1.  The pressure for regulatory reform should continue, but we recommend that the BRE should set clear priorities, together with timetables for delivery. We recommend that the BRE consider how better to co-ordinate communication of its initiatives to stakeholders. (Paragraph 16)

2.  We urge the BRE to apply good regulatory practice and target initiatives where they will be most productive. Better regulation principles including consultation and impact assessment should be applied to regulatory reform initiatives themselves. (Paragraph 17)

3.  The Panel for Regulatory Accountability should continue to provide real-time scrutiny of impact assessments. We recommend that amendments made during the passage of legislation be referred to the PRA for post hoc analysis. (Paragraph 20)

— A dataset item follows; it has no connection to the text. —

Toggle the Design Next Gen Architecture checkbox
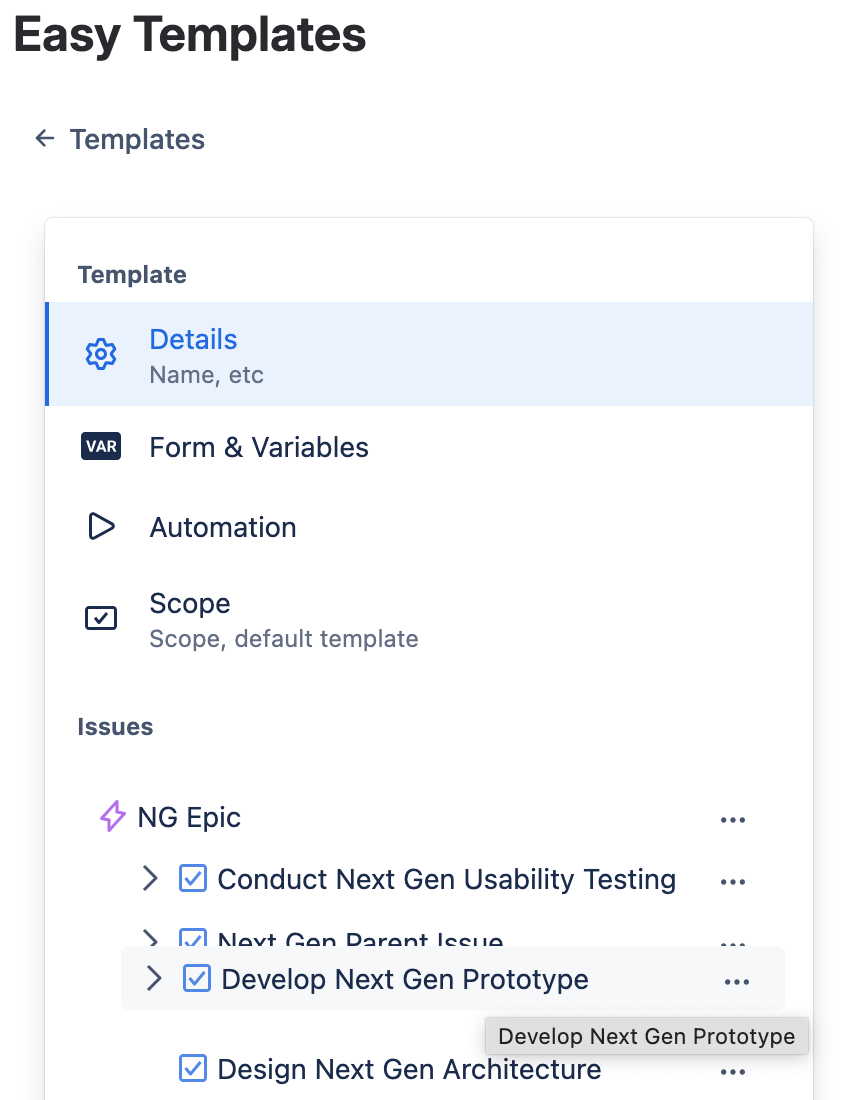Viewport: 862px width, 1100px height. pos(192,1069)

4.  We recommend that experience in the promotion of better regulation be taken into account as soon as possible in determining structures for Civil Service career development. (Paragraph 22)

5.  We believe that, for the time being at least, the BRE should remain at BERR. However, we recommend that the Government take positive steps to ensure that the BRE retains freedom to pursue a balanced regulatory reform agenda that serves the interests of all sectors, and that it is seen to do so. (Paragraph 34)

6.  Although we recognise the steps that the BRE has already taken to engage a cross-section of stakeholders, we recommend that the BRE review its resource allocations, programmes and communications and continue to take steps toward achieving greater recognition of consumers, employees, local government, the public sector and the third sector, alongside business interests, in determining the priorities for regulatory reform. (Paragraph 35)

BRE Operational approach and relations with other bodies

7.  We recommend that the BRE consider whether its procedures and practices for retaining and sharing institutional knowledge are adequate in light of the policy of relatively high staff turnover. (Paragraph 38)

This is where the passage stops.